■ **TASK GOAL**:
Copy exactly the lines from the one containing "This screenshot has width=952, height=1246." through the last line of the records below, both included, and leave out the pictures.

■ **AVAILABLE DATA**:
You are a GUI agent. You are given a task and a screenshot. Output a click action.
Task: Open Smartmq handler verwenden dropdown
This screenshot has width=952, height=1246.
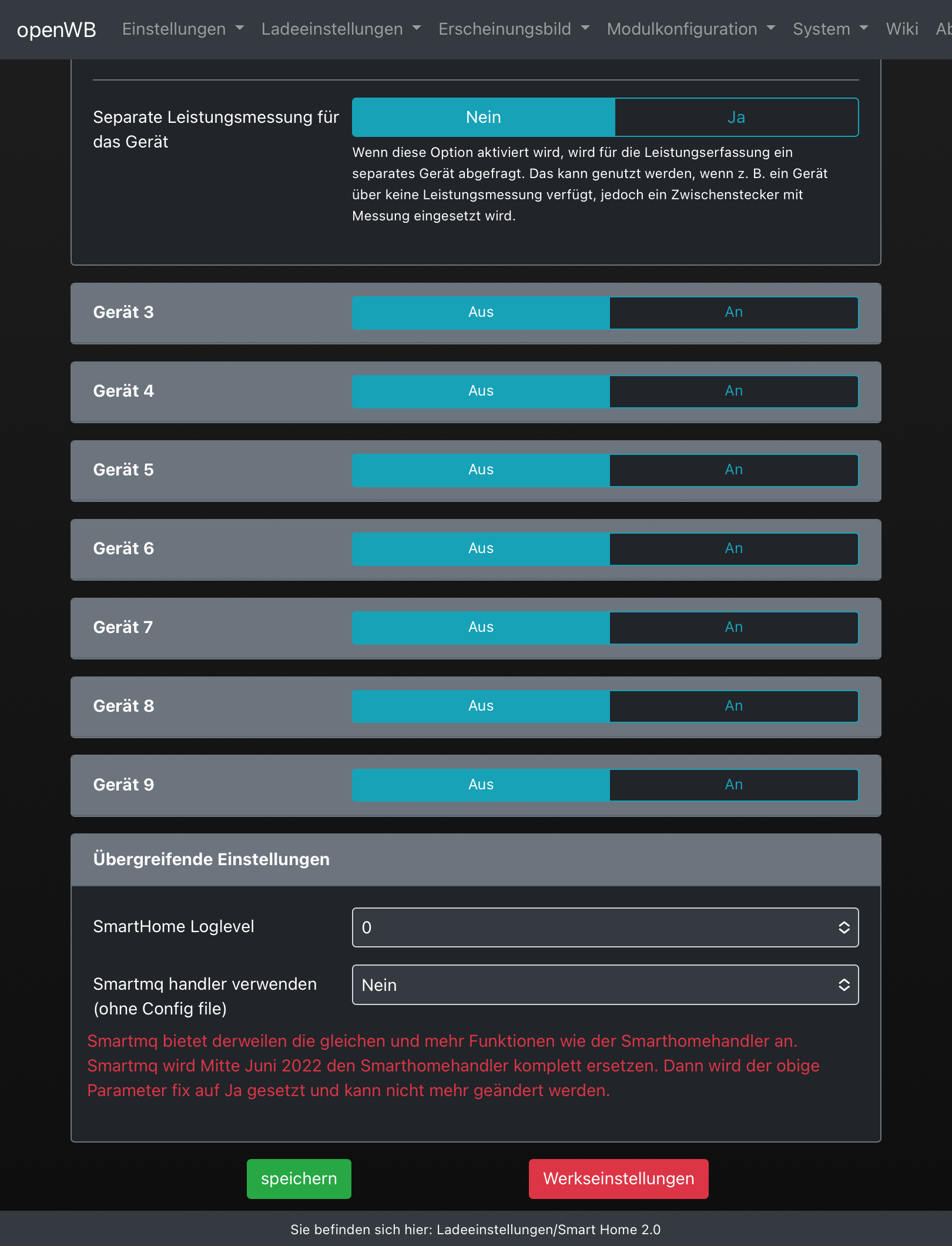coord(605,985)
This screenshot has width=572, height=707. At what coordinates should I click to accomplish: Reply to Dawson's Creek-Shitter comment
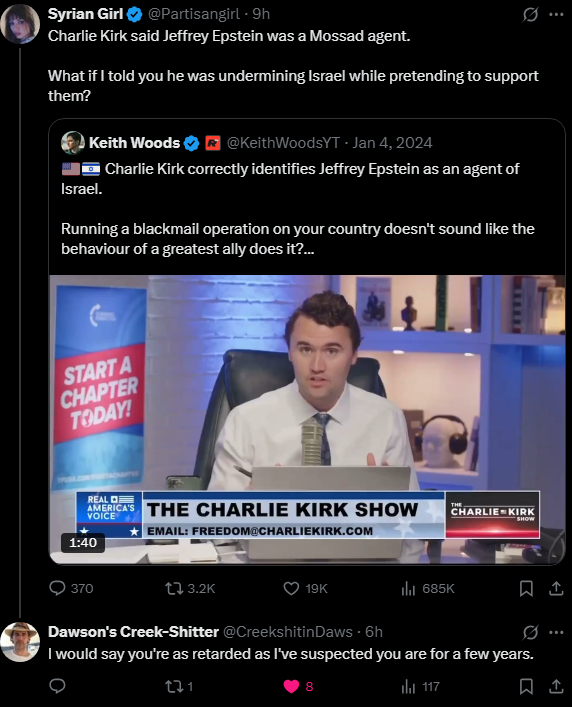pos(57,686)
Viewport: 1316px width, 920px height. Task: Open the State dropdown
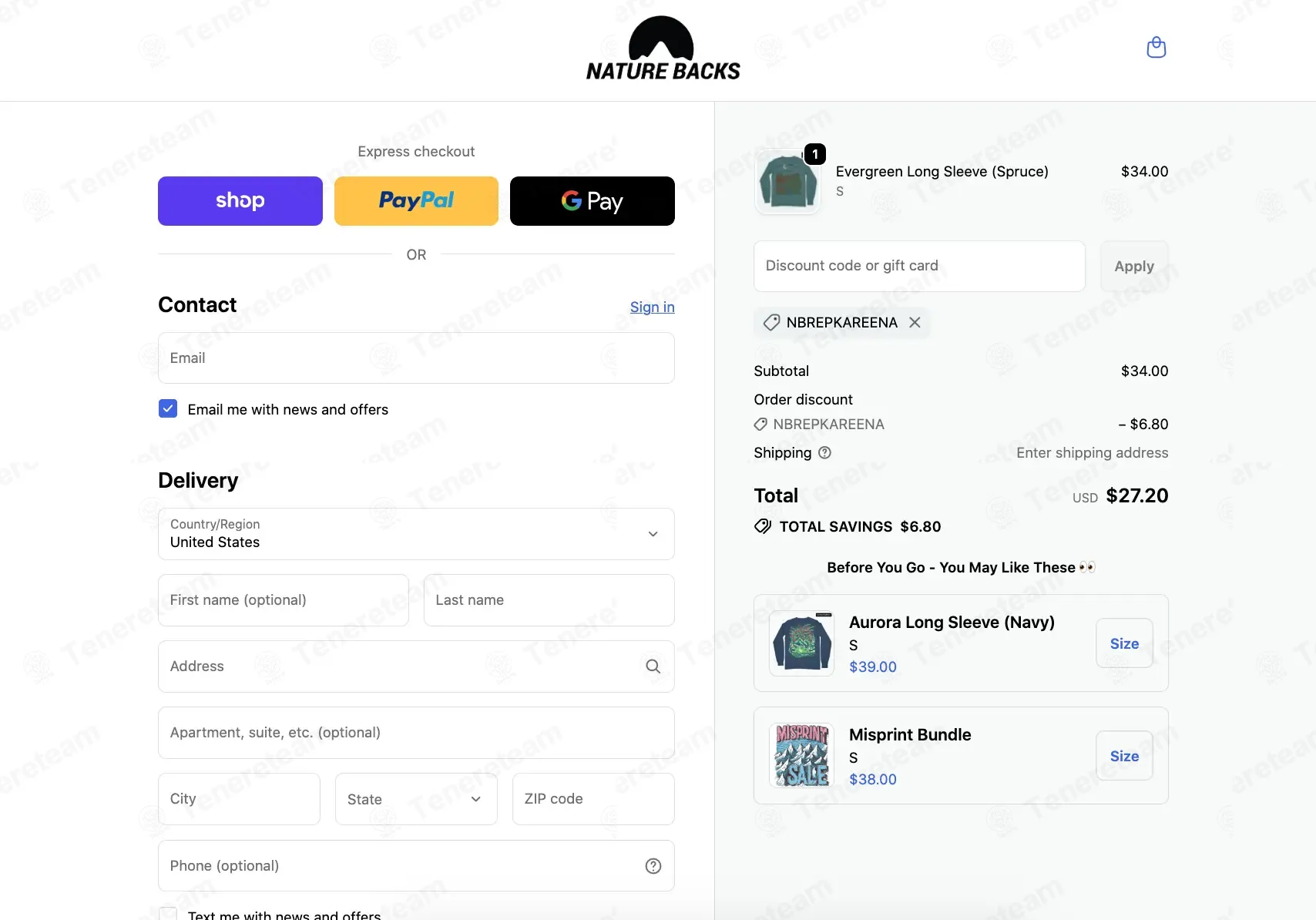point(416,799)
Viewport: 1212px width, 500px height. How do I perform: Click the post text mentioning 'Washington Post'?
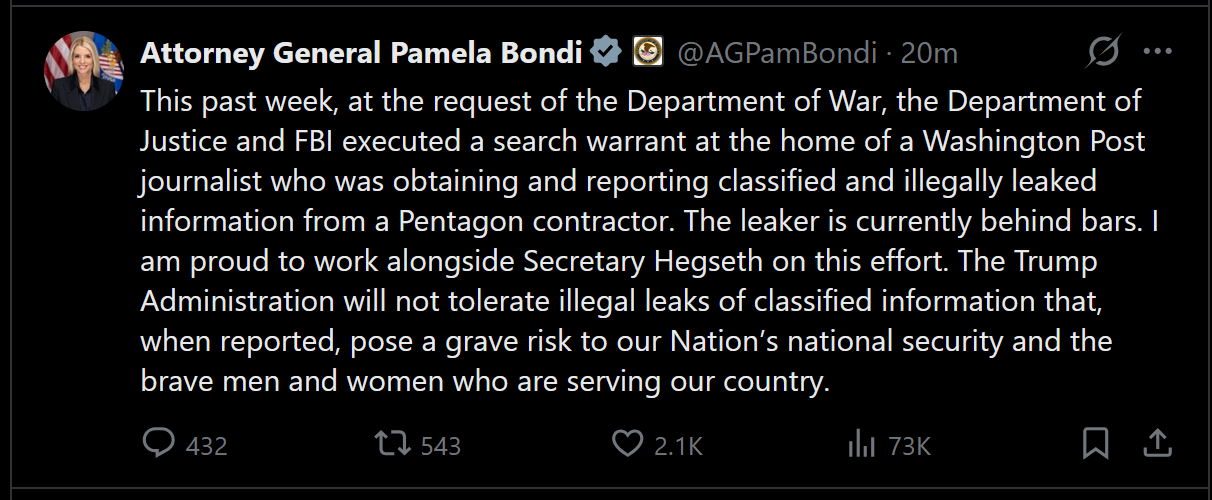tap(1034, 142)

■ **EXPECTED ANSWER**:
This screenshot has width=952, height=1246.
coord(605,985)
This screenshot has width=572, height=707. At what coordinates should I click to accomplish: Reply to Dawson's Creek-Shitter comment
pos(57,686)
Viewport: 1316px width, 920px height. Task: Open the State dropdown
point(416,799)
Viewport: 1212px width, 500px height. How do I perform: Click the post text mentioning 'Washington Post'?
tap(1034, 142)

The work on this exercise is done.